Reich wrote a book about his time in the Clinton Administration, entitled Locked in the Cabinet. In it, he characterized the Democratic Party as being “owned” by Big Business. Not much later he even repudiate his own work in pushing for congressional passage of NAFTA (the North American Free Trade Agreement) that’d been opposed by organized labor. I’ve always liked people who can change their minds and admit they’ve been wrong.
Anyway, Reich puts out an eponymous Substack blog. Today he writes about being invited to appear on a Dr. Phil episode. You may recall Dr. Phil. He was one of the many self-described experts pushed into the national consciousness by Oprah Winfrey. Most of them either turned out to be, or were from the get-go, as tethered to reality as palm readers or faith healers. Think Rhonda Byrne or Dr. Oz.
One of the producers of Dr. Phil’s show contacted Reich and asked him to guest on an upcoming program dealing with some kind of perceived edge being given, these days, to people of color in the workplace, in schools, and in every corner of America. The producer, naturally, assumed Reich’d be skeptical of such a conceit. Surely there’d be fireworks if Reich appeared on the show.

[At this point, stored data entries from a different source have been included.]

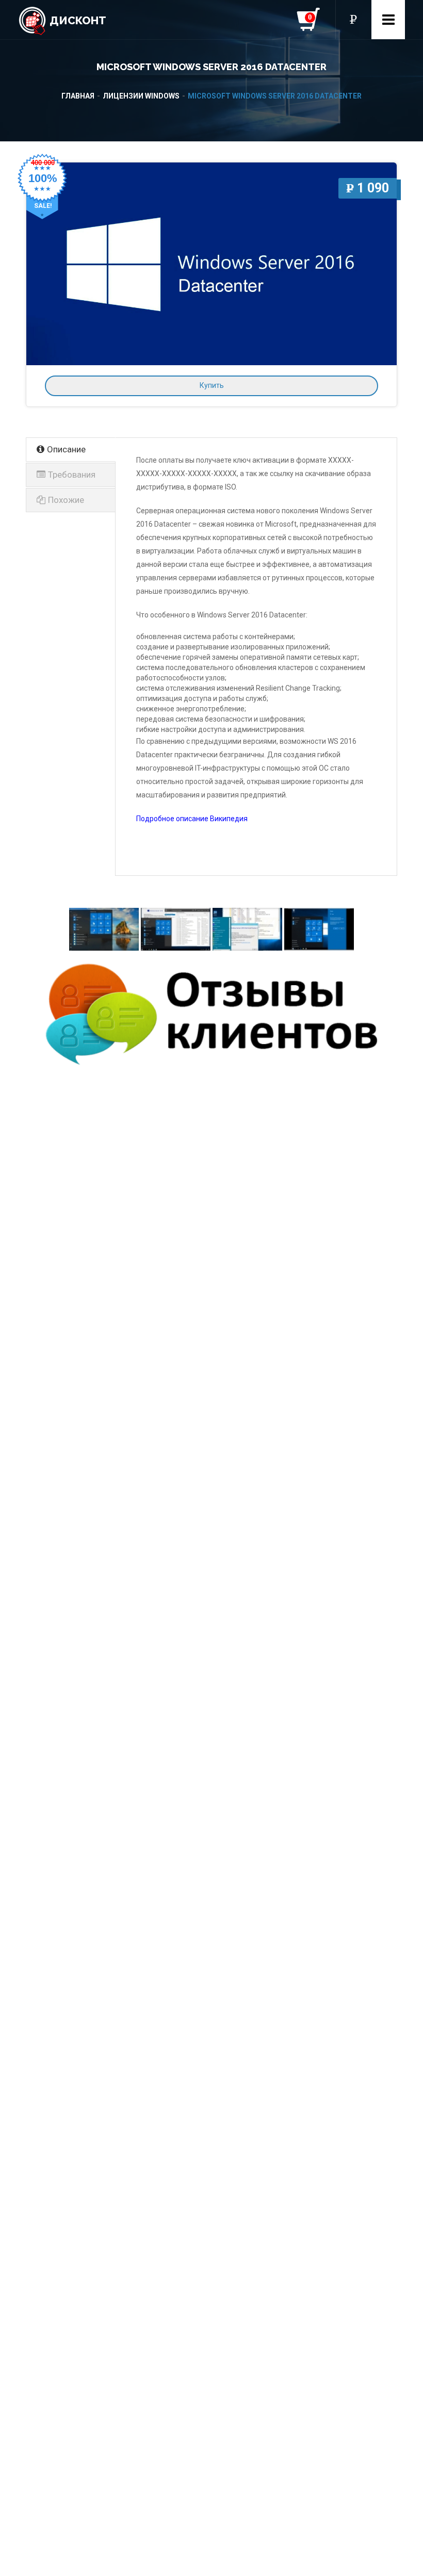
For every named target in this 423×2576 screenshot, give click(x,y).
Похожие (66, 500)
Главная (77, 96)
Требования (71, 474)
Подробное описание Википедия (192, 818)
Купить (212, 385)
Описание (66, 449)
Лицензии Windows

TV producers and their sisteren and brethren, professional click-baiters, love fireworks. As many researchers into the effects of social media have found of late, strife, disagreement, grievance, and rage not only are great for business, they are actually changing the wiring of our minds.
To Reich’s credit, he has turned the Dr. Phil offer down. He writes:
I’m sending my regrets.
My bigger regret is that the national conversation is in the hands of producers chasing ratings and advertising dollars, with no regard for how they’re distorting the public’s understanding of what’s important or the core choices lying ahead.
Imagine that! Someone is actually refusing to go on national television to explain to millions of people how smart he is, how right he is about some chosen topic, and how people who disagree with him are destroying America.
Robert Reich simply doesn’t want to do those things. The poor man. He might be a decorated university professor, but he doesn’t understand that revenue is far more important than either mental health or civility.